In this talk, we will present an extension of the Alloy specification
language, called DynAlloy. This extension allows for the definition of
actions and the specification of assertions regarding execution traces,
in the style of dynamic logic specifications. We will argue about the
benefits of adopting this extended version of Alloy for validating
dynamic properties of systems, and show that DynAlloy specifications are
also subject to automatic analysability. We will also compare the
analysis of Alloy specification of executions (via a coding of traces)
and DynAlloy specifications for a number of case studies.
Some papers:
M. Frias, J. Galeotti, C. Lopez Pombo and N. Aguirre, "DynAlloy:
Upgrading Alloy with Actions", in Proceedings of the 27th International
Conference on Software Engineering ICSE 2005, St.

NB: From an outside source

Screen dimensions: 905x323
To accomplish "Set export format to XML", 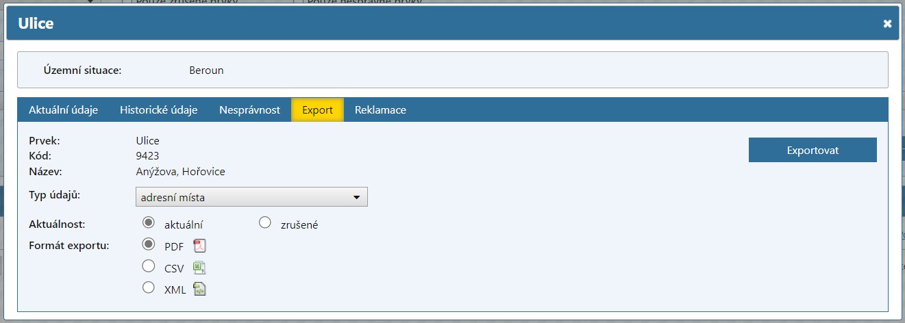I will [x=148, y=287].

Louis, Missouri, USA,
May 2005.
M. Frias, C. Lopez Pombo, G. Baum, N. Aguirre y T. Maibaum, "Reasoning
about Static and Dynamic Properties in Alloy: A Purely Relational
Approach", in ACM Transactions on Software Engineering and Methodology
(TOSEM), Vol. 14, Nro. 4, ACM Press, October 2005.
M. Frias, G. Baum, C. Lopez Pombo, N. Aguirre y T. Maibaum, "Taking
Alloy to the Movies", in Proceedings de 12th International Symposium on
Formal Methods FM 2003, Lecture Notes in Computer Science 2805,
Springer-Verlag, Pisa, Italy, September de 2003.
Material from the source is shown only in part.